Rising premiums will, of course, help ease the pressure as insurers are able to draw in greater premiums to cover their risks – but rising prices will also lead to greater competition.

This means that delivering good customer outcomes will become increasingly important, particularly in the age of Consumer Duty and fair value – insurers must be cognisant of how they are performing across a myriad of metrics.

Brokers will undoubtedly be doing so when placing their risks and insurers that do not take due note of the importance of these metrics could find themselves struggling to win new business.

Down for the count?

But despite these pressures, the personal lines market is far from dead.

Indeed, Acromas, the underwriting arm of over-50s specialist Saga, recently took itself off the market in expectation of an upturn – put simply, it did not want to go through all that pain just for someone else to reap the benefits once the market turned in insurers’ favour.

Telematics – which has long been touted as a solution to climbing loss ratios – could still become a more prevalent product given the enduring cost of living crisis and the need for consumers to reduce their household bills.

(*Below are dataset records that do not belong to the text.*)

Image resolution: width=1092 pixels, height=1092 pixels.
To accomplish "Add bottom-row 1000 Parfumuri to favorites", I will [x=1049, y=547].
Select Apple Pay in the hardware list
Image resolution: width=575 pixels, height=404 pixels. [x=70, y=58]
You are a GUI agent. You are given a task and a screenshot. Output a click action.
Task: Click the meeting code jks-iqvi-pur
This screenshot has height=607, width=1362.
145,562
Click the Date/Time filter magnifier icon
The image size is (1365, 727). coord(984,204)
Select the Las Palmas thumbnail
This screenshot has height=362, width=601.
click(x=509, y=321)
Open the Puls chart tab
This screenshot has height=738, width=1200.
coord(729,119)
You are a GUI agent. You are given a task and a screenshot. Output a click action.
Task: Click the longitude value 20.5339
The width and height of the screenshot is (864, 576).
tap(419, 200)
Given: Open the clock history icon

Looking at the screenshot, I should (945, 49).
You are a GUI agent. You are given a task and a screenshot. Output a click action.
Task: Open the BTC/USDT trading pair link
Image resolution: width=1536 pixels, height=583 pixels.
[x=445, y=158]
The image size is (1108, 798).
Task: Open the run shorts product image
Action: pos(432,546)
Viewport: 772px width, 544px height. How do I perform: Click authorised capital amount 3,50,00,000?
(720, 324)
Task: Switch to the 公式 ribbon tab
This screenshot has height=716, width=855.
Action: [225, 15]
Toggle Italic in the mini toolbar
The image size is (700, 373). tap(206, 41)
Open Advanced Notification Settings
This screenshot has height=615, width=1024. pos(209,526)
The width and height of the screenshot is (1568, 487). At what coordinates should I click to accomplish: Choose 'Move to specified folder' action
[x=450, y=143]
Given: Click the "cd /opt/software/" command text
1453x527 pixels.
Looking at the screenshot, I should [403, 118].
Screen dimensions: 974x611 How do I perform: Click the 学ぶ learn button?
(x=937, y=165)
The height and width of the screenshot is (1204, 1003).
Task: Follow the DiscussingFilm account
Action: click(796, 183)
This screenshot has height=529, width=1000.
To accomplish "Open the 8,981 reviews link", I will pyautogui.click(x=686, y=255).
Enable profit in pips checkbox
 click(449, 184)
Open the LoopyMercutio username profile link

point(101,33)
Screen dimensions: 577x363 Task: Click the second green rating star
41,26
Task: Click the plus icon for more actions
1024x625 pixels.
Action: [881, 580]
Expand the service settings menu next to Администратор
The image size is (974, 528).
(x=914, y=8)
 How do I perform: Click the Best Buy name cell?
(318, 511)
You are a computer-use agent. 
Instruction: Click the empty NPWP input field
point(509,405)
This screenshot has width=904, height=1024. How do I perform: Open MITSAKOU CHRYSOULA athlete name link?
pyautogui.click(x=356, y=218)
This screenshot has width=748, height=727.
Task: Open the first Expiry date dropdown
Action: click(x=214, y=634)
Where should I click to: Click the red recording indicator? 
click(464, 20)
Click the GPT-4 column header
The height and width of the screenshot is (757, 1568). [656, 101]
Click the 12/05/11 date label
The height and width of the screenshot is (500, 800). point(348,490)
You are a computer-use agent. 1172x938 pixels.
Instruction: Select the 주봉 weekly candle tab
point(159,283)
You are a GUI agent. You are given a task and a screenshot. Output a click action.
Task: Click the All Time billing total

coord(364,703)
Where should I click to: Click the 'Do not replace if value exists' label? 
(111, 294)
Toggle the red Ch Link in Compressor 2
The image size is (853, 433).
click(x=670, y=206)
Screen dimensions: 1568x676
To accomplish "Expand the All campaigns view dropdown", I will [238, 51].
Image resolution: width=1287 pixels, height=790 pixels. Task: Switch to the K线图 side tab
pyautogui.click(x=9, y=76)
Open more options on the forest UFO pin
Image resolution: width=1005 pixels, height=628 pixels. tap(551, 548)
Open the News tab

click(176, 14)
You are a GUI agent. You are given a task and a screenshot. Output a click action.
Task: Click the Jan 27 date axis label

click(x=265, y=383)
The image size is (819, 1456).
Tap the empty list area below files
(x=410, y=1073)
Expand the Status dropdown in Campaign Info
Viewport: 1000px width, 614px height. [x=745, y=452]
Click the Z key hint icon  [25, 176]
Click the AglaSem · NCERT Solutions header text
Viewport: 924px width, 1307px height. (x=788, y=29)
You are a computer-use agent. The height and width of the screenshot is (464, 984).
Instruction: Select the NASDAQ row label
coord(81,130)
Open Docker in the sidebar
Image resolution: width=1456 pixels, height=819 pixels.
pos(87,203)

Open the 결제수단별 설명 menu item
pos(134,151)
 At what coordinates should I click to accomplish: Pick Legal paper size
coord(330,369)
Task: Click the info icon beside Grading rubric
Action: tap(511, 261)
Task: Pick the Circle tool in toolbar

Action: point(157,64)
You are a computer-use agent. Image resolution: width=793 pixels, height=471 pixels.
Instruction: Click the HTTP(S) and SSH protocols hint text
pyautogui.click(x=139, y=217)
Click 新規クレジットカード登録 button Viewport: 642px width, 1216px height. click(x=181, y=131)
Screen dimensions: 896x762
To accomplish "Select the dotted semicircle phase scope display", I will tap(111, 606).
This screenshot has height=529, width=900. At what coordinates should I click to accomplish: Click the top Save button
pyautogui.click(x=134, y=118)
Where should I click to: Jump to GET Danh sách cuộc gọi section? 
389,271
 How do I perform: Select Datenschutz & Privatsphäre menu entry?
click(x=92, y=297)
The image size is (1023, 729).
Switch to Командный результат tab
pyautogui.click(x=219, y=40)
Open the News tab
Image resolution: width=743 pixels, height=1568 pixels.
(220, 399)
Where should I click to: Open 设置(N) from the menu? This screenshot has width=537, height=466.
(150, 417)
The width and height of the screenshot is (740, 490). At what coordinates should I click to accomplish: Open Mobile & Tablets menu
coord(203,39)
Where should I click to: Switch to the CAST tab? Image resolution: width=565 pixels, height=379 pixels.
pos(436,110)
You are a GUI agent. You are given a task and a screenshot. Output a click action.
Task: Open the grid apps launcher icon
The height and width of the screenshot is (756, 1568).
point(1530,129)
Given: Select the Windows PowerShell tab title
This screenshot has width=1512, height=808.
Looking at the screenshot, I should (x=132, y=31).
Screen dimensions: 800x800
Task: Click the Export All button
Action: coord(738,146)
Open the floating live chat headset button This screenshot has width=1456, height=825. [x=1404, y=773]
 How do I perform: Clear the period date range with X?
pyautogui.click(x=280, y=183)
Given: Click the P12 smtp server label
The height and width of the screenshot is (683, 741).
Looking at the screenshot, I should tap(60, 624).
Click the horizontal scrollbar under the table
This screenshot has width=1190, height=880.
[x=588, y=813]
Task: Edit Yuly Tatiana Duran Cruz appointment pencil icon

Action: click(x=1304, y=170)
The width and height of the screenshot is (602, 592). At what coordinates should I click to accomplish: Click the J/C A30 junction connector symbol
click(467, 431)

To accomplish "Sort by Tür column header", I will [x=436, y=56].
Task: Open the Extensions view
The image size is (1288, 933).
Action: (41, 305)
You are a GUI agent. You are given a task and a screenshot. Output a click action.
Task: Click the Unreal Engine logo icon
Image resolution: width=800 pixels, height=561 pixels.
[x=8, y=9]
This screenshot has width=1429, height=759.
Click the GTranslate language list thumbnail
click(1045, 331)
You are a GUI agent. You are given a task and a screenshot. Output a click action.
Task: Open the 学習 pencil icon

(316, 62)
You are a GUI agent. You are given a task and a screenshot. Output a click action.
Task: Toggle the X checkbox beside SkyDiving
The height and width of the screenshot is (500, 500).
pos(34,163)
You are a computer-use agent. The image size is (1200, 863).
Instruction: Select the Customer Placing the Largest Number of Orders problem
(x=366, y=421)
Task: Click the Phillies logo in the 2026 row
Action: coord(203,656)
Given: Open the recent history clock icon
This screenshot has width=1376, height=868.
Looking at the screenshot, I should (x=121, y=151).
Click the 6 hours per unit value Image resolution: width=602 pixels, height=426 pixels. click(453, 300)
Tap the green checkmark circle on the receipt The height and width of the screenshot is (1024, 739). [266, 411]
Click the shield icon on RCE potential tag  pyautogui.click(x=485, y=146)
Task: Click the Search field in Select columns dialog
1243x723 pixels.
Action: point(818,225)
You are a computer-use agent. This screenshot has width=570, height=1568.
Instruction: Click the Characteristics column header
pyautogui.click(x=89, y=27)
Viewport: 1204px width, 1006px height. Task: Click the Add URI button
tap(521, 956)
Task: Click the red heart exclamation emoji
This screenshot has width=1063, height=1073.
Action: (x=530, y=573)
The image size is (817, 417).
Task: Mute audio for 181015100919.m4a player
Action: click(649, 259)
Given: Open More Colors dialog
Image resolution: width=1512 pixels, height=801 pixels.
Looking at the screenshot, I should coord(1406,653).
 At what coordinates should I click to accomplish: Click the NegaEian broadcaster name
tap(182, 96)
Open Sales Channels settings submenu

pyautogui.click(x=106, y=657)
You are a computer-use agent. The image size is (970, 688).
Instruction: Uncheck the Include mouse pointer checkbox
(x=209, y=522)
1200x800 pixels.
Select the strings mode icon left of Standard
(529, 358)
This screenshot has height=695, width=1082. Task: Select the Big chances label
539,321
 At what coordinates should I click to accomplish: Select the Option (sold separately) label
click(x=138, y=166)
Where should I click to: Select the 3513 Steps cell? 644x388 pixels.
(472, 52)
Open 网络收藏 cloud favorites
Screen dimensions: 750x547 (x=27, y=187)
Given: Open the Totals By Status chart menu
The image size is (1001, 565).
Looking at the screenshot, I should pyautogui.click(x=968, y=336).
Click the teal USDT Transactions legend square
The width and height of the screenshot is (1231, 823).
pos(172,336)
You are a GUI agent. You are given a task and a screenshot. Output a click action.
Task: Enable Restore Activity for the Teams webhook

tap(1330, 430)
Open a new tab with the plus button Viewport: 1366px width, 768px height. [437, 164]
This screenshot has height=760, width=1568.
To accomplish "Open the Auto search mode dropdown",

And in household insurance, technology is increasingly being used to monitor and mitigate risks.

Technology and the rise of artificial intelligence is also expected to help in a number of ways, including reducing claims leakage, improving turnaround times and driving down operating costs through greater efficiency.

The Bank of England is forecasting that inflation is expected to fall over the coming year, which will be welcome news to those across the insurance industry.

The bank’s latest forecast expects inflation to fall to 5% by the end of the year, before continuing to fall over the course of 2024 and finally hitting its long-term target of 2% sometime in the first half of 2025.

So while the picture may look bleak, there is some light on the horizon.

It just remains to be seen how long it will take for the sun to rise on personal lines insurers once again.